- Aim
Update the part that opens with the line containing "At what coordinates" and closes with the line containing "Open the power menu icon" by replacing "power menu" with "settings menu" and leaving everything else unchanged. Leave the pictures out of your answer.

[Data for locating visible targets]
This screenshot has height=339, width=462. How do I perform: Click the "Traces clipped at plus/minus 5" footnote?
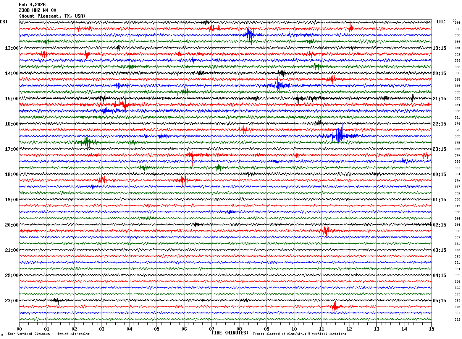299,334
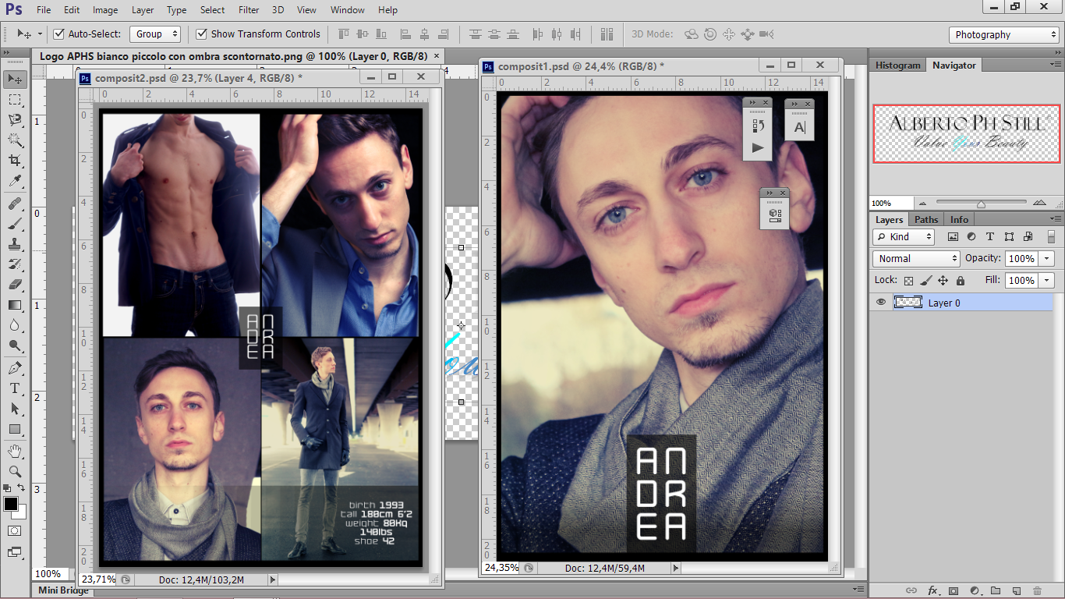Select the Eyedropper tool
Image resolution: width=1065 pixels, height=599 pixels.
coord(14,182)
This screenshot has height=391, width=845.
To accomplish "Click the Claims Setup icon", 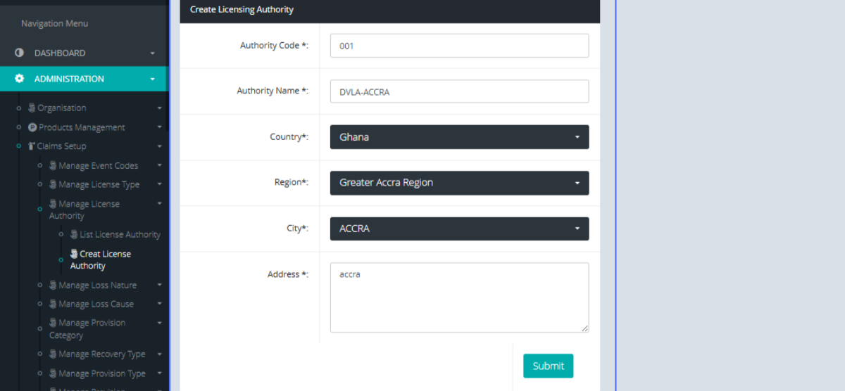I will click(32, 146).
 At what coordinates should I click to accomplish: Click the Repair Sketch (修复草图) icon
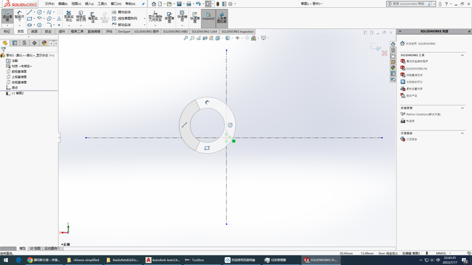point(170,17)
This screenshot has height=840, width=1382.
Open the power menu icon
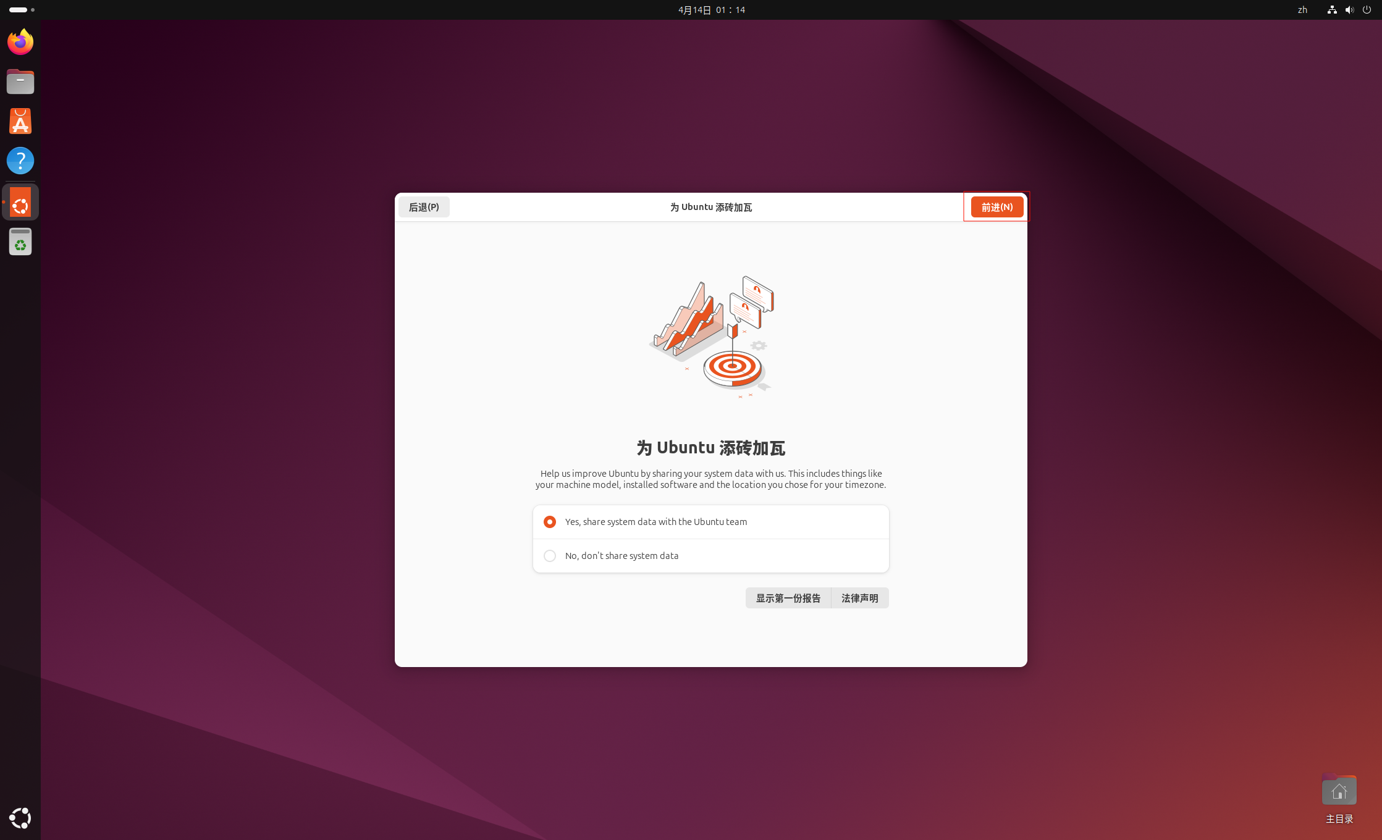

---

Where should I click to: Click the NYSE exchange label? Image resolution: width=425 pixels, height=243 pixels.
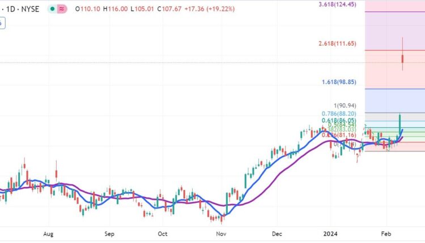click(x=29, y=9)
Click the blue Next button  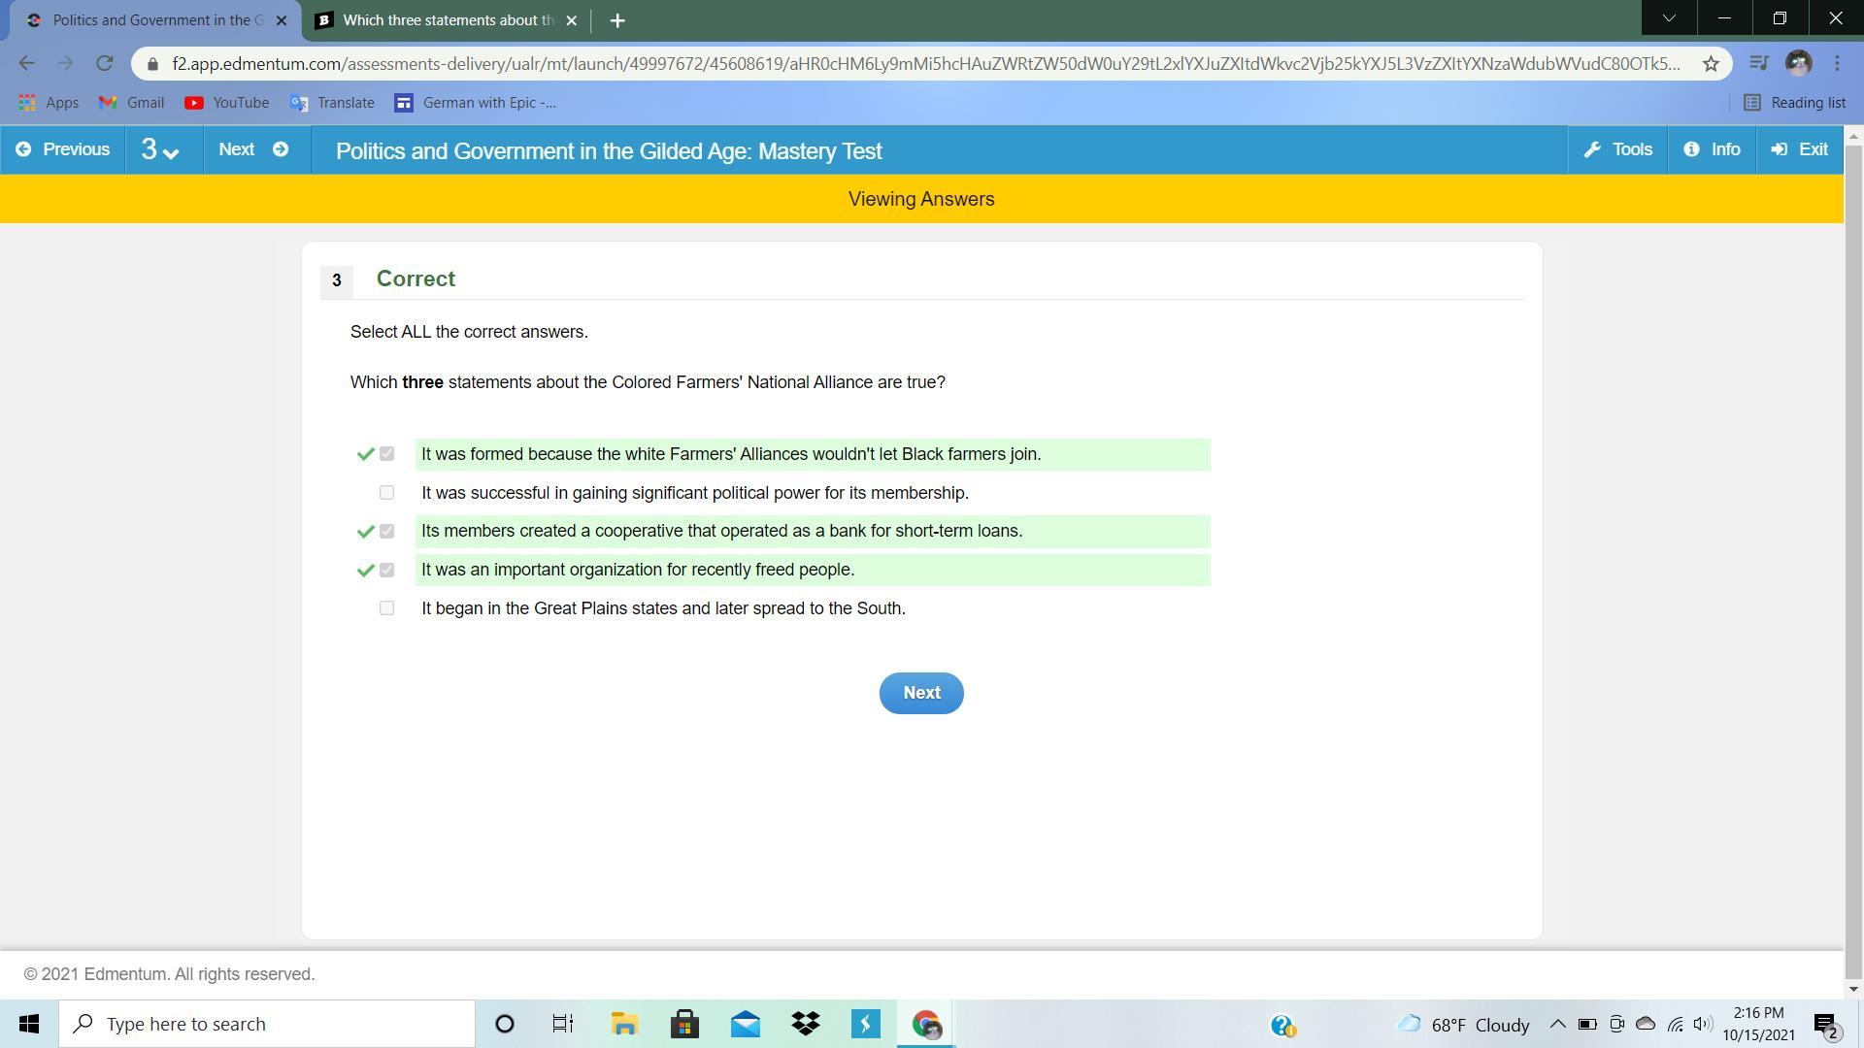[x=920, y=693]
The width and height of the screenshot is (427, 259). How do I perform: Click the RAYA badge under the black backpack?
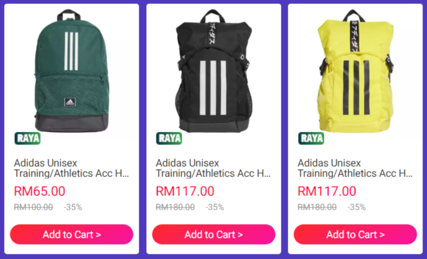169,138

- Solution below
 At what coordinates should I click to accomplish: Click the Repair Sketch (修复草图) icon
point(170,17)
This screenshot has height=840, width=1382.
Open the settings menu icon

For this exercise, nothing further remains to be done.